What you are asked to do ▸
Please copy exactly the lines from the top of the data through the line containing "Blog (278, 430)", and nothing else.

[Data items]
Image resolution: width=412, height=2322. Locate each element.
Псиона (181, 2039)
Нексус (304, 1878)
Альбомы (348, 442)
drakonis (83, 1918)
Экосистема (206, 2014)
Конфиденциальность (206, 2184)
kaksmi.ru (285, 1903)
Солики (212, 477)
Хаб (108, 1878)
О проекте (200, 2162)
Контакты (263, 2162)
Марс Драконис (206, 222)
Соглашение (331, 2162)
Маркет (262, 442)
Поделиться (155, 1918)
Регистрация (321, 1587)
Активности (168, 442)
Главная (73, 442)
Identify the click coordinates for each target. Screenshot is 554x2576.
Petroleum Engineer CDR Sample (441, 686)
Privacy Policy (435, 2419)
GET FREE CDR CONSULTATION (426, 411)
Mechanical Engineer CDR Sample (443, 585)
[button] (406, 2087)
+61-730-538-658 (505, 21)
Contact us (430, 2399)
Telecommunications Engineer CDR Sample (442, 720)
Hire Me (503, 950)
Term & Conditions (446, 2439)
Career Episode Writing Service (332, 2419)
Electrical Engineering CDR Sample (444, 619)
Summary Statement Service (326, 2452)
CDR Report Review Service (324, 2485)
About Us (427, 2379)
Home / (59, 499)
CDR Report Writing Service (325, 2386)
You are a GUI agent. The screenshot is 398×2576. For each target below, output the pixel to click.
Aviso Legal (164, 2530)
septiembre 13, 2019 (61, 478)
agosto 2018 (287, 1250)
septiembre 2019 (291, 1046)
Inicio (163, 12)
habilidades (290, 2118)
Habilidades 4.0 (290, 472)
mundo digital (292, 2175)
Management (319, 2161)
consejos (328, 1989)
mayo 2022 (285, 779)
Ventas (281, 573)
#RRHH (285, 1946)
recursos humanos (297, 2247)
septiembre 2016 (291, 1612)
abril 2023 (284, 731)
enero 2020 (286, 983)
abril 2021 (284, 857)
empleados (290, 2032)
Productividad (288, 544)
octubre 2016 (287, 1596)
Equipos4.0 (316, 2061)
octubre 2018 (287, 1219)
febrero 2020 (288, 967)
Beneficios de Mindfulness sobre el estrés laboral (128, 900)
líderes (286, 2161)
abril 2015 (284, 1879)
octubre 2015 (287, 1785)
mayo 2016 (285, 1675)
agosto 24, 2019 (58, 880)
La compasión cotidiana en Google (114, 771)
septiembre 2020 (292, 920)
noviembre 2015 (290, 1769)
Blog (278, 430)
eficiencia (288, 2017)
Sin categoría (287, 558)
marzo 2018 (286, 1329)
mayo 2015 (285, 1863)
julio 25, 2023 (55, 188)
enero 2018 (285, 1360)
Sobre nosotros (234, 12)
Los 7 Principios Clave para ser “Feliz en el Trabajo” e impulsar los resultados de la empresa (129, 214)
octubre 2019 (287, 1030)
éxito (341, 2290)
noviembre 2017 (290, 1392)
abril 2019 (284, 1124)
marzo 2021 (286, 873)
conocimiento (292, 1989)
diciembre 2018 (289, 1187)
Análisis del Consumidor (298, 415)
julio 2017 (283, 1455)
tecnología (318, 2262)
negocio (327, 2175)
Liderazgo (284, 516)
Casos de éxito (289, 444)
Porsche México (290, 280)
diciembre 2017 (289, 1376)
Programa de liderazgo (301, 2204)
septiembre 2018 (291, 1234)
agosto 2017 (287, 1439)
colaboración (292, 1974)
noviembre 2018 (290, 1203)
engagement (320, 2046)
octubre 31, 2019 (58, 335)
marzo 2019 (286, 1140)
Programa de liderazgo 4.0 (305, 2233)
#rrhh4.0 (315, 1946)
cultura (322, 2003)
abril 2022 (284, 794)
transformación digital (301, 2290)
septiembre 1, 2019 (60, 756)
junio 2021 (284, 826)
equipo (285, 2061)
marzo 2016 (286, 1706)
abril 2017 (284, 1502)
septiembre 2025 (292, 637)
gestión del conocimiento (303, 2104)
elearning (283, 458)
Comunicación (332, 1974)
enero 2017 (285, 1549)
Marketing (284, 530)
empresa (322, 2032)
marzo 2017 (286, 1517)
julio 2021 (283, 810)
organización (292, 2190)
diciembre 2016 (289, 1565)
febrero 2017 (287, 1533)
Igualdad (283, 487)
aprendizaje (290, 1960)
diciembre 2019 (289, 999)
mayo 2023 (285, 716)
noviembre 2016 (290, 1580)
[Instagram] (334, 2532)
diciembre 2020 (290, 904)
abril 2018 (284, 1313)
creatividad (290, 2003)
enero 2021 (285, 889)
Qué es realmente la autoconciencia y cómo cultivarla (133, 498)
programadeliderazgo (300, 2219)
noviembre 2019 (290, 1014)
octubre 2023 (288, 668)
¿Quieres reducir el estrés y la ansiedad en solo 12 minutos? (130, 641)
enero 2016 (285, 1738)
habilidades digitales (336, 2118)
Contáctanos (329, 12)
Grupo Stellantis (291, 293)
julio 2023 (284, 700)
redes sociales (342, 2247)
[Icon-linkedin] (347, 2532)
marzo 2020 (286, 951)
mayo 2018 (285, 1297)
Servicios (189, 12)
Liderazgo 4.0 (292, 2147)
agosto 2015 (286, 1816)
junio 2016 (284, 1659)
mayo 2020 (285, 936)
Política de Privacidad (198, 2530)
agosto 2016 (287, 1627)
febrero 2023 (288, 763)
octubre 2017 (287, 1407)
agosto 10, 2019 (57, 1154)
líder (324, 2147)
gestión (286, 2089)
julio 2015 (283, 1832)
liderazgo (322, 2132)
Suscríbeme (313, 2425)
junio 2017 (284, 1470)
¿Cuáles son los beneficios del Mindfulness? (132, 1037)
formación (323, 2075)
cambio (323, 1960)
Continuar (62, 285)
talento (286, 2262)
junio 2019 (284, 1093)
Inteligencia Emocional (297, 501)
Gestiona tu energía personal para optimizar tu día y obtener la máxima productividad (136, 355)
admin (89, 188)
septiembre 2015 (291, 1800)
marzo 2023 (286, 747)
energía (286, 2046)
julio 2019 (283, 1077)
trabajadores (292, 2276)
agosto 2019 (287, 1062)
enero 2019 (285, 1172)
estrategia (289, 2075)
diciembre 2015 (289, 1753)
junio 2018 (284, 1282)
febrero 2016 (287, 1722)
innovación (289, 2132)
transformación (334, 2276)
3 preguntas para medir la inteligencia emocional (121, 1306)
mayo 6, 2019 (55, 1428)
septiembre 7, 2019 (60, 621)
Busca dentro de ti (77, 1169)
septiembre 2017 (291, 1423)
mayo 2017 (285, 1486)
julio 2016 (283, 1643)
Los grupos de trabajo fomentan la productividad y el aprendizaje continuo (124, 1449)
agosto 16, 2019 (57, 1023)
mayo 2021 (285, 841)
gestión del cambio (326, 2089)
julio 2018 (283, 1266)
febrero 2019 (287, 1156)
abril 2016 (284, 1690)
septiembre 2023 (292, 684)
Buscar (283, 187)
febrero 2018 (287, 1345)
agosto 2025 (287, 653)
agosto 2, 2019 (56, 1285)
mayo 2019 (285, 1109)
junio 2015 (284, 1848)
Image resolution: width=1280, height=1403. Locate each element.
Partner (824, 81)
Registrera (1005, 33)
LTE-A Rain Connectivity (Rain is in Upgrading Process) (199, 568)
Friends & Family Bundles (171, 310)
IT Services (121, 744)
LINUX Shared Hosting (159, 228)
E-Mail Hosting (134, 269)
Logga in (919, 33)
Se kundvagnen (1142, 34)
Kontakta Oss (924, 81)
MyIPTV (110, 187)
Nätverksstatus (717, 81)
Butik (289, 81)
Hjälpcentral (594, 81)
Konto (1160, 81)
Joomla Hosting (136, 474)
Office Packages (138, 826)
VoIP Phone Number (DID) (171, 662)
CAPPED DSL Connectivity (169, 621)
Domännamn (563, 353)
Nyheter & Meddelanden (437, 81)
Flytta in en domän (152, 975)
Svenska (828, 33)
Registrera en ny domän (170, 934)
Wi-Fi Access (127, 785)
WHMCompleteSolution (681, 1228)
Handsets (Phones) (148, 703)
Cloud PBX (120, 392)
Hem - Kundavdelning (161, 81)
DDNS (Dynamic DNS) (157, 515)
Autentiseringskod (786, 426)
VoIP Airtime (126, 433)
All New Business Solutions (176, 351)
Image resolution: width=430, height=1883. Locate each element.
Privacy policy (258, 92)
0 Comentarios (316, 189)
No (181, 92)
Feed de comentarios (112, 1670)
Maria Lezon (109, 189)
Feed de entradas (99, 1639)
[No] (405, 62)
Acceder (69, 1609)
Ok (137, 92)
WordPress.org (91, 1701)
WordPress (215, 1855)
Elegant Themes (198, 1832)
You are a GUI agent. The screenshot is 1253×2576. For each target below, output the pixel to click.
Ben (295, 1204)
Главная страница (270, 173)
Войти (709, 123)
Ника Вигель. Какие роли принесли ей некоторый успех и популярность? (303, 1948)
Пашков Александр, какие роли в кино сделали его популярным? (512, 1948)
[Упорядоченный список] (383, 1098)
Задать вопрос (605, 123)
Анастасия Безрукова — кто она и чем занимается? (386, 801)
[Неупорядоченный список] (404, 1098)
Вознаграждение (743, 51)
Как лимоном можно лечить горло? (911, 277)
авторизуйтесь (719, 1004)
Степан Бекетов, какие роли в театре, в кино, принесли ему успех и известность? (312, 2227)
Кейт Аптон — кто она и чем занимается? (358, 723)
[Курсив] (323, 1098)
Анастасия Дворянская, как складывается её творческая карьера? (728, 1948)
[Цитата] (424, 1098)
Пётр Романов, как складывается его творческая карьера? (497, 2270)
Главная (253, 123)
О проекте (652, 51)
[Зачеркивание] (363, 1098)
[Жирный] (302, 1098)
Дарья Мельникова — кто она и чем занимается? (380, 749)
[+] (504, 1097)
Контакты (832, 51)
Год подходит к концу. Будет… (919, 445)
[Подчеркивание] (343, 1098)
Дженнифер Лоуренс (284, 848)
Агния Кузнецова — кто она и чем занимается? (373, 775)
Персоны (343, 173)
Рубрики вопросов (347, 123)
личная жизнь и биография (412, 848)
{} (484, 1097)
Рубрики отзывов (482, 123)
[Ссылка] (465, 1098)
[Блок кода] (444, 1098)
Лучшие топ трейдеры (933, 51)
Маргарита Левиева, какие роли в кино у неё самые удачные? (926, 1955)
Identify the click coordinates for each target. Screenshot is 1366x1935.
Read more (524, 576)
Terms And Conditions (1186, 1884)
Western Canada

Answer to the problem ▸
Image resolution: width=412, height=2322. Locate each element.
Псиона (181, 2039)
Нексус (304, 1878)
Альбомы (348, 442)
drakonis (83, 1918)
Экосистема (206, 2014)
Конфиденциальность (206, 2184)
kaksmi.ru (285, 1903)
Солики (212, 477)
Хаб (108, 1878)
О проекте (200, 2162)
Контакты (263, 2162)
Марс Драконис (206, 222)
Соглашение (331, 2162)
Маркет (262, 442)
Поделиться (155, 1918)
Регистрация (321, 1587)
Активности (168, 442)
Главная (73, 442)
Identify the click coordinates for each target. Screenshot is 554x2576.
Petroleum Engineer CDR Sample (441, 686)
Privacy Policy (435, 2419)
GET FREE CDR CONSULTATION (426, 411)
Mechanical Engineer CDR Sample (443, 585)
[button] (406, 2087)
+61-730-538-658 (505, 21)
Contact us (430, 2399)
Telecommunications Engineer CDR Sample (442, 720)
Hire Me (503, 950)
Term & Conditions (446, 2439)
Career Episode Writing Service (332, 2419)
Electrical Engineering CDR Sample (444, 619)
Summary Statement Service (326, 2452)
CDR Report Review Service (324, 2485)
About Us (427, 2379)
Home / (59, 499)
CDR Report Writing Service (325, 2386)
You are a GUI agent. The screenshot is 398×2576. For each target below, output the pixel to click.
Aviso Legal (164, 2530)
septiembre 13, 2019 (61, 478)
agosto 2018 (287, 1250)
septiembre 2019 (291, 1046)
Inicio (163, 12)
habilidades (290, 2118)
Habilidades 4.0 (290, 472)
mundo digital (292, 2175)
Management (319, 2161)
consejos (328, 1989)
mayo 2022 (285, 779)
Ventas (281, 573)
#RRHH (285, 1946)
recursos humanos (297, 2247)
septiembre 2016 (291, 1612)
abril 2023 (284, 731)
enero 2020 (286, 983)
abril 2021 (284, 857)
empleados (290, 2032)
Productividad (288, 544)
octubre 2016 (287, 1596)
Equipos4.0 (316, 2061)
octubre 2018 (287, 1219)
febrero 2020 (288, 967)
Beneficios de Mindfulness sobre el estrés laboral (128, 900)
líderes (286, 2161)
abril 2015 (284, 1879)
octubre 2015 (287, 1785)
mayo 2016 (285, 1675)
agosto 24, 2019 (58, 880)
La compasión cotidiana en Google (114, 771)
septiembre 2020 (292, 920)
noviembre 2015 (290, 1769)
Blog (278, 430)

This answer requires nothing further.